(KDHX)
Bela Fleck is great. Now if only he could swing.
“Across the Imaginary Divide” is another foray for Bela Fleck into jazz, coupling with a pianist much as he has done with Chick Corea in their live shows and on their CD “The Enchantment” (2007). The trio is filled out by Rodney Jordan on bass and Jason Marsalis on drums.
Fleck is—and this of course needs not be said, but here I go saying it again—a musician of the first order. He has brought new audiences to the banjo, or at least that’s how the story goes, but his music since the release of the “The Bluegrass Sessions” in 1999 has really been less about the banjo and simply more about music. He’s ventured into classical music, jazz, old time, traditional Chinese music (with Abigail Washburn), African rhythms, all while keeping college audiences happy with the work he does with the Flecktones. The fact that it is “banjo” is superfluous; rather, it is just music, masterfully conceived and performed.
Therefore to be critical of someone who has done so much, and so well, can feel a bit like heresy. But, as much as we might like to think so, Fleck actually can’t do everything. As a jazz fan, I’m not sure that he does jazz with any great success, and the reason is something that is true in all of his music: he just can’t seem to swing. Of course, when playing bluegrass that’s not always warranted, and his impeccable timing is something that set him apart on some of his early recordings that are now genre classics, such as “Fiddle Tunes for Banjo” with Tony Trischka and Bill Keith. His rolls have the precision of the metronome, and in a bluegrass setting, that’s a good thing.
The thing about jazz, however, is that it really has to swing. We can disagree, of course—and no doubt this is a topic that could fuel lots of silly, blowhard conversations—but I know that I’m not alone in thinking that one of the things that makes jazz, well, jazz is swing time, using dotted quarters to deliver a feel that is relaxed in the ballads, and fluid in more up-tempo pieces. It’s true that not all jazz players swing all of the time, but they all do at least some of the time. Again, it’s one of the things that makes jazz, jazz.
The irony is that one of the things that Earl Scruggs, a great hero and inspiration to Fleck, brought to bluegrass was swing time, and in some senses that’s what audiences were really responding to. He was using three fingers—and that’s the innovation that is always attributed to him—but his timing was often based in swing whenever accompanying vocals or other soloists. When taking solos, he’d go into straight time, and that was one of the things that allowed his banjo to come forward and really sparkle during those rightfully famous solos.
Fleck doesn’t do that, and in much of his work, it perhaps doesn’t matter. But on this collection, it really does. Marcus Roberts is masterful, but he also is really playing jazz. He swings, feeling out the melody and supporting it. He’s great at it, and whenever he steps back into the mix, we long to have him back at the front again. The banjo is often a distraction from what is really going on. Even on the title track, the banjo sounds like it’s competing rather than participating, something that happens throughout this disc. On “One Blue Truth” the banjo seems to ignore the feel of the piece entirely, which is a gently swinging ballad. There Fleck’s playing is like it is everywhere else: metronomic.

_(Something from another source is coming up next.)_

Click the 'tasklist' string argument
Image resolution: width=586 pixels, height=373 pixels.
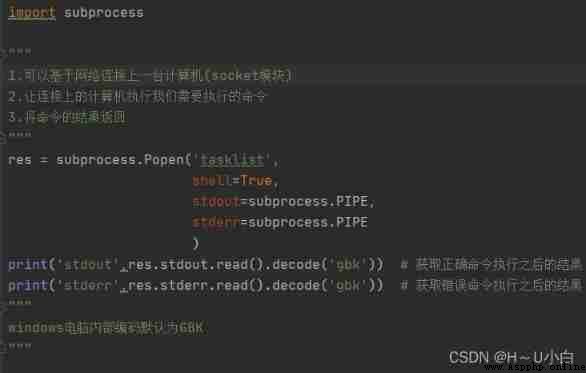click(232, 160)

There are some successful moments, of course, and “Big Ups” is perhaps one of them. (But given that it’s in a New Orleans style, it’s easy to wonder why Fleck never gives a nod to the tenor banjo styles of that music. The piece just leaves you longing for that.) “Let me Show You What to Do” is an instance where the straight staccato banjo sections provide a counterpoint to the trio sections, and therefore is a more successful pairing than in the ballads.
But, in the end, I’m left just wanting Fleck to get out of the way of the Marcus Roberts Trio, who are fantastic interpreters, writers, and performers. And they play exactly what they know best, jazz. Which is exactly what they should be doing.